(Records from a dataset)
- - - - -
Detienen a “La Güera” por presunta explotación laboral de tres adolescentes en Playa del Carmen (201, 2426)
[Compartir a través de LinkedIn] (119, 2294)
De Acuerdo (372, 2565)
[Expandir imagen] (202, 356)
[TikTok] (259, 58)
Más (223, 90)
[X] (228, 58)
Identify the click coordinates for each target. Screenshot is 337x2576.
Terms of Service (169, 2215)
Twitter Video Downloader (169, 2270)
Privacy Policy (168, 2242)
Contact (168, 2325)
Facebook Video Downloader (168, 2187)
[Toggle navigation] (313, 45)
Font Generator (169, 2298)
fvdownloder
- - - - -
● Aim of the task:
Each line of the entries that contains the word "Video" should be listed.

● Your response:
Twitter Video Downloader (169, 2270)
Facebook Video Downloader (168, 2187)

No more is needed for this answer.